[Exercise instructions]
[1] In the SSD data retention discussion, which type of drive is said to have the best data retention of any drive type on the market?
[2] Transcribe the SSD data retention discussion word for word, beginning at the words "It's literally the" and stopping after the words "in the dirt.".
[3] Pick up the SSD data retention discussion after its last sentence and write what comes next.

Nobody uses SSDs as cold storage. Not even HDDs are useful for cold storage. This is where tape drives are best at, as they have the best data retention of any drive type on the market.
The entire argument of TLC-based SSDs having poor data retention should be a complete non-issue, because if you're using the SSD in its most suitable application (devices you use frequently that need the better speed that SSDs offer over HDDs, or network storage that is always available for other devices requesting files hosted on that server), then data retention is a non-issue.
It's like dogging on a sports car (ex: Mustang) for not being gas-efficient, or dogging on a hybrid-electric car (ex: Prius) for not being fast. Two different solutions for two different problems.
It's literally the same story for PC data storage. TLC, MLC, and SLC NAND-based SSDs are all worse at data retention than HDDs, and HDDs are worse at data retention than tape drives. If you wanted data retention, why are you even looking at SSDs? Likewise, if you wanted fuel-efficiency, why would you go to an online article talking about a brand new Dodge Viper that makes 12 MPG city, then make a post on the article dogging sports cars in general for awful fuel efficiency?
SSDs are a data storage product tuned for sequential and random read/write speeds, and TLC is a particular flavor of SSD NAND that's tuned for particularly cost-effective speed.
tl;dr Get the right product for the right situation. If you're looking at SSDs for any kind of long-term data storage retention, then you pretty much have your head in the dirt.
You do realize one of the reasons SSD's haven't been catching on in the PC market for the last decade comes down to data retention. If a manufacture builds a system, images it, and it sits in a box in a hot warehouse for 9-12 months, the data in many consumer level drives will be corrupted. Which means the system will be sent in for warranty to be reimaged and that isn't cost efficient for OEM's so they don't even bother putting themselves in that position.

[Data shown]
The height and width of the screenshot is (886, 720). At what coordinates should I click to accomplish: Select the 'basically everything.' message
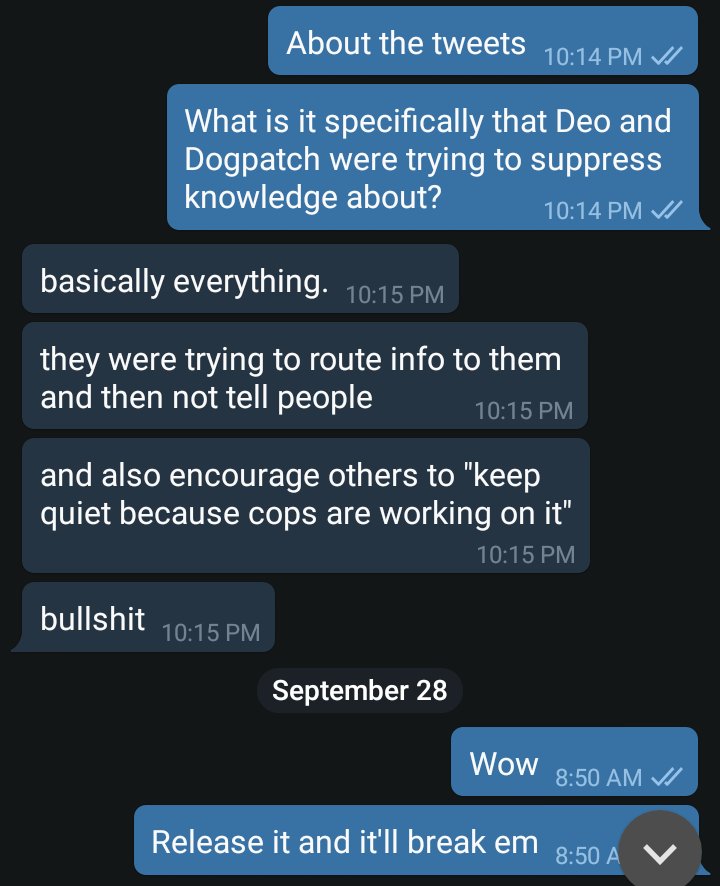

[Per-task answers]
[1] Tape drives.

[2]
It's literally the same story for PC data storage. TLC, MLC, and SLC NAND-based SSDs are all worse at data retention than HDDs, and HDDs are worse at data retention than tape drives. If you wanted data retention, why are you even looking at SSDs? Likewise, if you wanted fuel-efficiency, why would you go to an online article talking about a brand new Dodge Viper that makes 12 MPG city, then make a post on the article dogging sports cars in general for awful fuel efficiency?
SSDs are a data storage product tuned for sequential and random read/write speeds, and TLC is a particular flavor of SSD NAND that's tuned for particularly cost-effective speed.
tl;dr Get the right product for the right situation. If you're looking at SSDs for any kind of long-term data storage retention, then you pretty much have your head in the dirt.

[3]
The Seagate SSHD's were unaffected by this aspect of solid state storage because they only cache high IO hit rates. If the buffer is corrupted tibia simply flushed and rebuilt. Odds are after a fresh image the buffer hasn't even been built yet because no more than one IO hit has occurred to any sector of the drive.
Believe me, I work in refurbishing and data retention of SSD's, even older MLC models, is a serious issue. Considering the number of voltage states is exponentially higher in TLC drives, data retention is an even greater issue. In refurbishing, the only was to actually recover a frozen or corrupted drive from data retention illness is a secure erase. And as I mentioned, some of these systems have manufacture dates just a year old (they could be new overstock that were shifted to our reseller because the warranty expired or they are older models...) and depending on how they were stored or where they sat, sometimes the systems can't even boot Windows to the OOBE.
To refute your point that "Nobody Uses SSDs for Cold Storage", I'll give a real-world counterexample... I make a machine vision system that I sell into a factory environment. I build the PCs that the system runs on, and sell it as a turnkey system. For reliability and performance, these PCs are equipped with SSDs as their boot and data drives. As this system, and therefore the PC it runs on, is mission critical, many customers purchase extra preconfigured PCs from us... which can sit around for several years before being used. Data retention on the boot drives of these cold-stored PCs is therefore quite a big issue... one I was ignorant of until a year or so ago, unfortunately. Oops.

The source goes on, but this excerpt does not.